La Caisse de Monbazaillac (joye)
J’avais supporté du mieux que j’avais pu les mille injustices de Nanardo ; mais, quand il en vint à l’insulte, je jurai de me venger. Vous cependant, qui connaissez bien la nature de mon âme, vous ne supposerez pas que j’aie articulé une seule menace. À la longue, je devais être vengé ; c’était un point définitivement arrêté ; — mais la perfection même de ma résolution excluait toute idée de péril. Je devais non seulement punir, mais punir impunément. Une injure n’est pas redressée quand le châtiment atteint le redresseur ; elle n’est pas non plus redressée quand le vengeur n’a soin de se faire connaître à celui qui a commis l’injure.

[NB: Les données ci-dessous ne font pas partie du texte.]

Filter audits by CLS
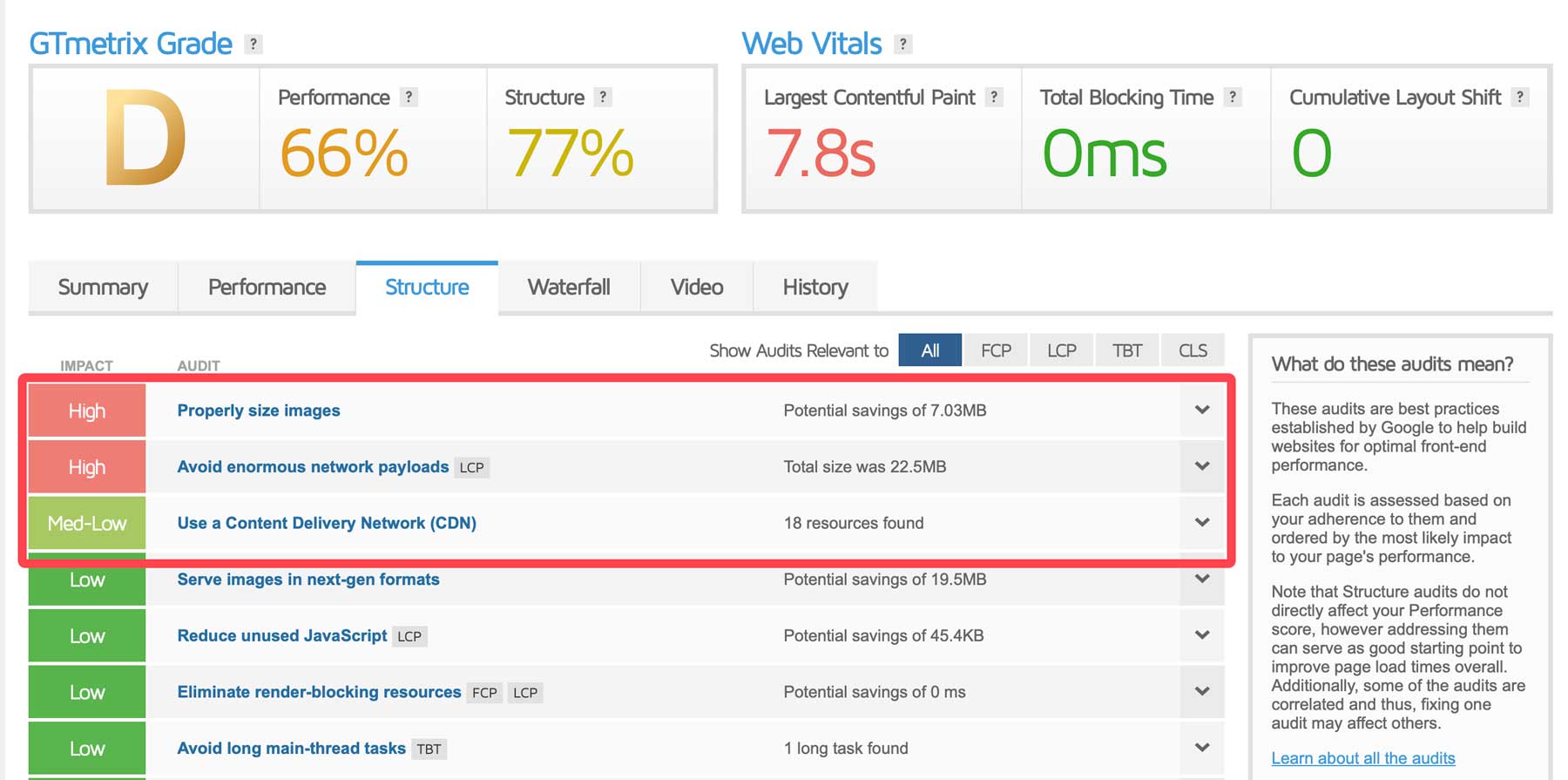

Certes, ce Nanardo, ivrogne et goinfre, fut une cible facile, je vous le concède, volontiers. Toutefois, l’énormité de son crime méritait une correction sévère, une correction que seulement moi, sa victime, saurait réaliser, alors, je pris toutes les précautions : il ne soupçonnait rien. Je devins son meilleur ami, un camarade de la coupe, comme on disait. Et un beau jour après plein de nuits bourrées, je lui fis savoir que je venais de recevoir une superbe bouteille de Monbazillac.

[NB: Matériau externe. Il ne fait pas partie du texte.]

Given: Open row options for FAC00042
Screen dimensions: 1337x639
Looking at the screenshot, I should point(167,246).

Je me souviens de ses yeux quand je le lui racontai. Ils luisaient comme une flaque d’eau de vie versée sur un comptoir par un barman paresseux. La bave imperceptible montait à ses lèvres, et ses bajoues de porc rougeâtres tremblaient d’anticipation.
- Vous et moi, on se le goûtera ensemble, n’est-ce pas, Nanardo ? lui fis-je dans une voix moelleuse.
- Euh oui, oui, oui, il faudra se le goûter, très certainement, bredouilla-t-il.
- Mais vous, vous êtes déjà éméché, Nanardo, ce serait peut-être une erreur de boire ce vin exquis quand vous ne savez pas l’apprécier. Revenez demain, à jeun, et puis on se fera des gâteries…
Le feu s’éteint immédiatement dans ses yeux de porc. Mais il me connaissait assez pour savoir que j’étais formel. Alors, le lendemain, il revint, tellement sobre que je le regrettais presque. Malheureusement, sa cohérence était fondamentale à sa punition. Alors, j’étouffai ce petit lancement moral. J’aurais ma vengeance…
Le lendemain, il parut à l’heure convenue. Je l’invitai à s’asseoir. Je notai qu’il le fit difficilement. Je savais qu’il voulait vraiment m’arracher la bouteille afin de la porter à sa bouche et la vider d’un trait. Je vis, non sans plaisir, ses mains qui tremblaient d’envie. Il avait raison. Un bon verre de Monbazillac, douce comme une demoiselle timide, est un des plus grands plaisirs de la vie, mais pas plus que celui dont joui un vengeur.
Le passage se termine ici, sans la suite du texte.